● TASK TO CARRY OUT
Provide the entries once more, identical in every word.

_ _ _ _ _ _ _

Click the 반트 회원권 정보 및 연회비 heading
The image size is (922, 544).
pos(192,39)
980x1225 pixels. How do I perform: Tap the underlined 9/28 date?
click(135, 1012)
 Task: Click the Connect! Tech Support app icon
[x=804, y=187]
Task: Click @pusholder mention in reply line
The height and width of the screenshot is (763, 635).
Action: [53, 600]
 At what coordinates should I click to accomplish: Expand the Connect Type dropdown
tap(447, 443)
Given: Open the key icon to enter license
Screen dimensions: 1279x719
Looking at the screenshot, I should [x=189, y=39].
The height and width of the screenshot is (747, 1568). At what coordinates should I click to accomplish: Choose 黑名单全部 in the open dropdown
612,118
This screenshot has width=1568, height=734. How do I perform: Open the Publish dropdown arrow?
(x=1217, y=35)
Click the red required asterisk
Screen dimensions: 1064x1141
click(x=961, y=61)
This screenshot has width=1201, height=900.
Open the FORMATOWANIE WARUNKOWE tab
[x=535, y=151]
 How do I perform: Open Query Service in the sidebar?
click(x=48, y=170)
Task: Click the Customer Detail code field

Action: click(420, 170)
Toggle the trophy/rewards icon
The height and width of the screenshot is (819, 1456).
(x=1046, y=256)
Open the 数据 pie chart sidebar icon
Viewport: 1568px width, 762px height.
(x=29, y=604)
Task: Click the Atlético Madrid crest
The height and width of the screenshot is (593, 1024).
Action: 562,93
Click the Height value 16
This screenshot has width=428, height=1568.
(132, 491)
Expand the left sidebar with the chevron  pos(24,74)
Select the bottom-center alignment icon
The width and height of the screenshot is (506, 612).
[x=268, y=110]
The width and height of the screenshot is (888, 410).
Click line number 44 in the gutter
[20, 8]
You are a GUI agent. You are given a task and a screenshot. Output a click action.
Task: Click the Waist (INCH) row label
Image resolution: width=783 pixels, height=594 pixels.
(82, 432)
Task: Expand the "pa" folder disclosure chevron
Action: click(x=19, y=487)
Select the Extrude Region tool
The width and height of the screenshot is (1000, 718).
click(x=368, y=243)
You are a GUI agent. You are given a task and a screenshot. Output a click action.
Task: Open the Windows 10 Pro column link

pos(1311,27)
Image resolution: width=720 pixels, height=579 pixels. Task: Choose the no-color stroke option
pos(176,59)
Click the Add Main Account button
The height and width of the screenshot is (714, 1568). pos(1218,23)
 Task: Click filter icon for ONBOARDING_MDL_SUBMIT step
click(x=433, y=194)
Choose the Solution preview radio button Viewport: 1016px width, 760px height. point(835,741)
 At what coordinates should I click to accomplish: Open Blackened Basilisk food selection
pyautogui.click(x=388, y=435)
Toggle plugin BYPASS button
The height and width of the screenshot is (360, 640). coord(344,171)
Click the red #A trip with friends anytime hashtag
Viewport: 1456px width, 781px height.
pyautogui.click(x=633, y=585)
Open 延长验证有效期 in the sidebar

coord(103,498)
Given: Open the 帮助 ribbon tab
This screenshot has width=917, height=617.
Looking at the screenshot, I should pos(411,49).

_ _ _ _ _ _ _

● SOLVED EXERCISE
Click the 반트 회원권 정보 및 연회비 heading
The image size is (922, 544).
pos(192,39)
980x1225 pixels. How do I perform: Tap the underlined 9/28 date?
click(135, 1012)
 Task: Click the Connect! Tech Support app icon
[x=804, y=187]
Task: Click @pusholder mention in reply line
The height and width of the screenshot is (763, 635).
Action: [53, 600]
 At what coordinates should I click to accomplish: Expand the Connect Type dropdown
tap(447, 443)
Given: Open the key icon to enter license
Screen dimensions: 1279x719
Looking at the screenshot, I should [x=189, y=39].
The height and width of the screenshot is (747, 1568). At what coordinates should I click to accomplish: Choose 黑名单全部 in the open dropdown
612,118
This screenshot has width=1568, height=734. How do I perform: Open the Publish dropdown arrow?
(x=1217, y=35)
Click the red required asterisk
Screen dimensions: 1064x1141
click(x=961, y=61)
This screenshot has width=1201, height=900.
Open the FORMATOWANIE WARUNKOWE tab
[x=535, y=151]
 How do I perform: Open Query Service in the sidebar?
click(x=48, y=170)
Task: Click the Customer Detail code field

Action: click(420, 170)
Toggle the trophy/rewards icon
The height and width of the screenshot is (819, 1456).
(x=1046, y=256)
Open the 数据 pie chart sidebar icon
Viewport: 1568px width, 762px height.
(x=29, y=604)
Task: Click the Atlético Madrid crest
The height and width of the screenshot is (593, 1024).
Action: 562,93
Click the Height value 16
This screenshot has width=428, height=1568.
(132, 491)
Expand the left sidebar with the chevron  pos(24,74)
Select the bottom-center alignment icon
The width and height of the screenshot is (506, 612).
[x=268, y=110]
The width and height of the screenshot is (888, 410).
Click line number 44 in the gutter
[20, 8]
You are a GUI agent. You are given a task and a screenshot. Output a click action.
Task: Click the Waist (INCH) row label
Image resolution: width=783 pixels, height=594 pixels.
(82, 432)
Task: Expand the "pa" folder disclosure chevron
Action: click(x=19, y=487)
Select the Extrude Region tool
The width and height of the screenshot is (1000, 718).
click(x=368, y=243)
You are a GUI agent. You are given a task and a screenshot. Output a click action.
Task: Open the Windows 10 Pro column link

pos(1311,27)
Image resolution: width=720 pixels, height=579 pixels. Task: Choose the no-color stroke option
pos(176,59)
Click the Add Main Account button
The height and width of the screenshot is (714, 1568). pos(1218,23)
 Task: Click filter icon for ONBOARDING_MDL_SUBMIT step
click(x=433, y=194)
Choose the Solution preview radio button Viewport: 1016px width, 760px height. point(835,741)
 At what coordinates should I click to accomplish: Open Blackened Basilisk food selection
pyautogui.click(x=388, y=435)
Toggle plugin BYPASS button
The height and width of the screenshot is (360, 640). coord(344,171)
Click the red #A trip with friends anytime hashtag
Viewport: 1456px width, 781px height.
pyautogui.click(x=633, y=585)
Open 延长验证有效期 in the sidebar

coord(103,498)
Given: Open the 帮助 ribbon tab
This screenshot has width=917, height=617.
Looking at the screenshot, I should pos(411,49).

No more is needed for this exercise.